Pharmacokinetics (PK) studies are a key aspect of the drug development process. Data on drug Absorption Distribution, Metabolization and Elimination (ADME) are important elements for evaluation of efficacy and safety. Furthermore, PK-data provide essential guidance for identifying the appropriate dosing regimen.
IBR Inc. provides high quality analysis of Pharmacokinetics and Toxicokinetics samples derived from a variety of species like humans, non-human primates and rodents.

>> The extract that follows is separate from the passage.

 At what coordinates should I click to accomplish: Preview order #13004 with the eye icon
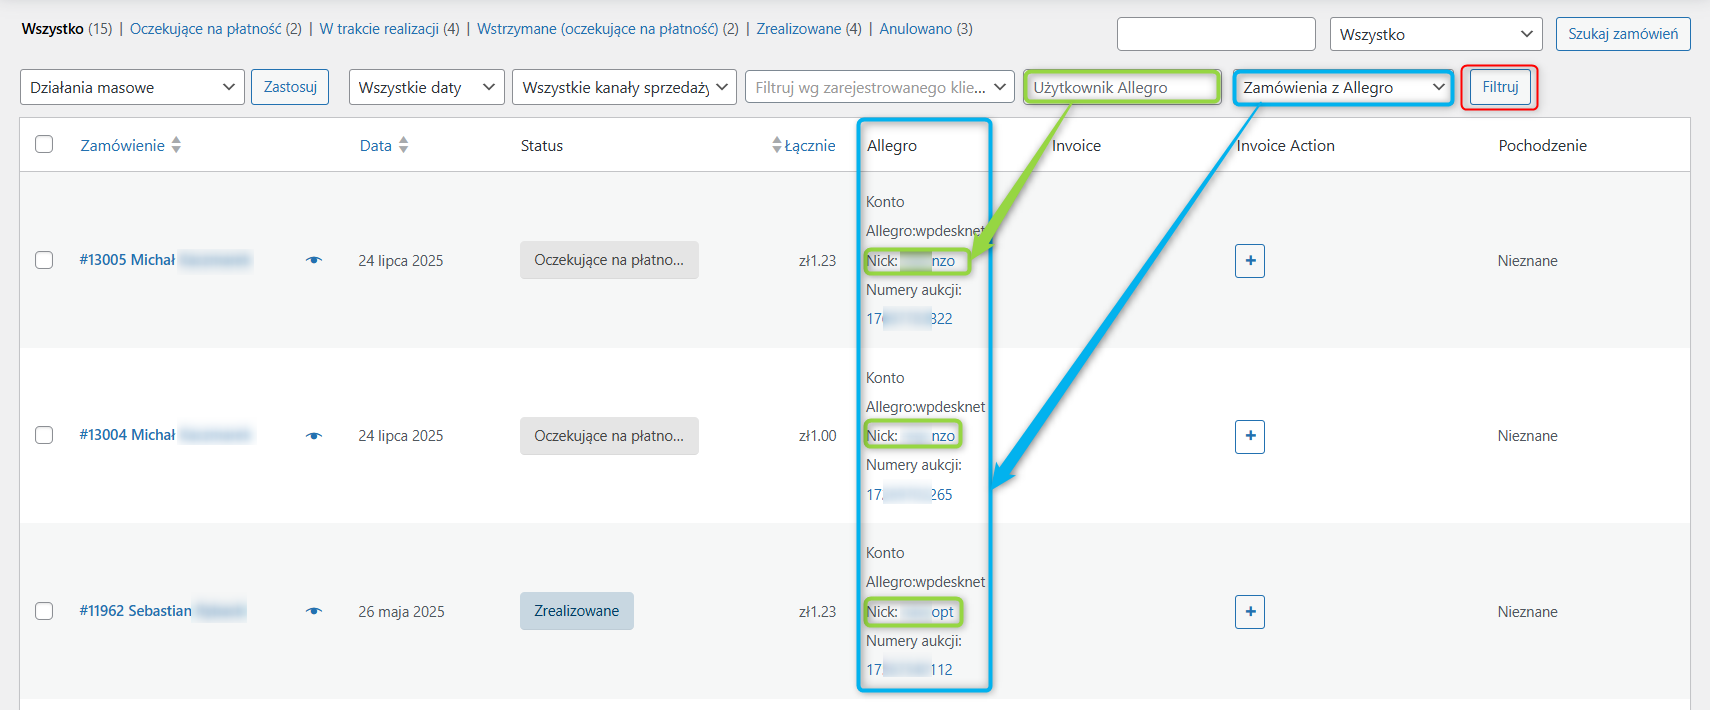tap(314, 436)
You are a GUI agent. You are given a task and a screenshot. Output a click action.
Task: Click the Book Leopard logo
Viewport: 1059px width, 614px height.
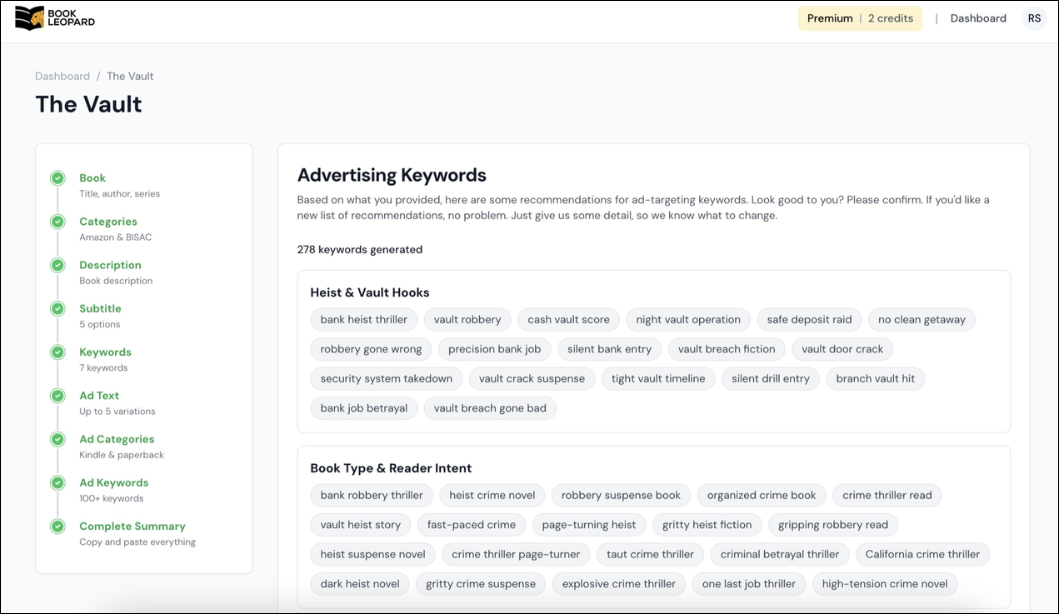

The scientists of IBR Inc. perform analysis in different matrices such as plasma, serum, urine, saliva or any other body fluid. The development and validation of a PK assay can be challenging due to matrix-interferences and drug-drug interactions. Interfering matrix components such as lipids, serum proteins, anticoagulants, anti-drug antibodies or other factors such as ionic strength, pH or viscosity or other administered drugs, might result in unreliable PK data. IBR Inc. is versed in tackling these challenges. Furthermore, the state-of-the-art equipment of IBR Inc. provides systemic reduction of matrix-effects, increased assay robustness and broader dynamic range.
IBR Inc. offers PK assay development, validation and sample analysis for any phase of the drug development process. The PK services are provided under the GLP and GCP quality standards in accordance with EMA and FDA regulations and following the ICH guidelines.